:: MATERIAL PROVIDED ::

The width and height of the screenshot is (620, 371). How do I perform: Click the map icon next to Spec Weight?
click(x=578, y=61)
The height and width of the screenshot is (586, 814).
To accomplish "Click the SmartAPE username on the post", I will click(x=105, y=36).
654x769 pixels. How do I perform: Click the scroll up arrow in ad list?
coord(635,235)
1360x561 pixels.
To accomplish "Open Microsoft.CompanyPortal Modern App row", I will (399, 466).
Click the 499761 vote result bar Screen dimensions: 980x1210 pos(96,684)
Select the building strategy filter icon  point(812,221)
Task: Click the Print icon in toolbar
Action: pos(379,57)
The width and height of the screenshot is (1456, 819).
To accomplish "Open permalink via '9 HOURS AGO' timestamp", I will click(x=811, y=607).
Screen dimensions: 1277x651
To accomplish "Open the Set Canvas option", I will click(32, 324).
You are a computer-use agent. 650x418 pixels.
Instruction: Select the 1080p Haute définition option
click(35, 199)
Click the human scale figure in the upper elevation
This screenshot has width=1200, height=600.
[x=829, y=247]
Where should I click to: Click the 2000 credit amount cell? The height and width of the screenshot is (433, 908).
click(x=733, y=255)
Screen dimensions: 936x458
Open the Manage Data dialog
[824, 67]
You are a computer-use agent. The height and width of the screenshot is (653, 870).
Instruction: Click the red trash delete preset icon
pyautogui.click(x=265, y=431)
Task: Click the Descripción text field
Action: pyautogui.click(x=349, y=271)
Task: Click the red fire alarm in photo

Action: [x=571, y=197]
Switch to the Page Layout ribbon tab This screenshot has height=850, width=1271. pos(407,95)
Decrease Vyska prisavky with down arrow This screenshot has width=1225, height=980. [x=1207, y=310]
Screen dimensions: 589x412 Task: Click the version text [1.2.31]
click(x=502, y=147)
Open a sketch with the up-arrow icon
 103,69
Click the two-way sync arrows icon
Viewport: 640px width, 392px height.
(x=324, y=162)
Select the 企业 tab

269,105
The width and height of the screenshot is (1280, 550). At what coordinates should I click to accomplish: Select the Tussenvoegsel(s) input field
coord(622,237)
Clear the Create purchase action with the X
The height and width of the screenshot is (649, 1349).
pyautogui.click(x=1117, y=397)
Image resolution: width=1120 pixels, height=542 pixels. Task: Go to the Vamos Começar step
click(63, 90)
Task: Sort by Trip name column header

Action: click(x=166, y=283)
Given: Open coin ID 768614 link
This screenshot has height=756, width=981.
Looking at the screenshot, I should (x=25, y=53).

:::

## WORK REQUEST:
Which lines in the records above contain the word "will"? Copy each one.

## TASK RESPONSE:
To accomplish "Click the SmartAPE username on the post", I will click(x=105, y=36).
To accomplish "Open Microsoft.CompanyPortal Modern App row", I will (399, 466).
To accomplish "Open permalink via '9 HOURS AGO' timestamp", I will click(x=811, y=607).
To accomplish "Open the Set Canvas option", I will click(32, 324).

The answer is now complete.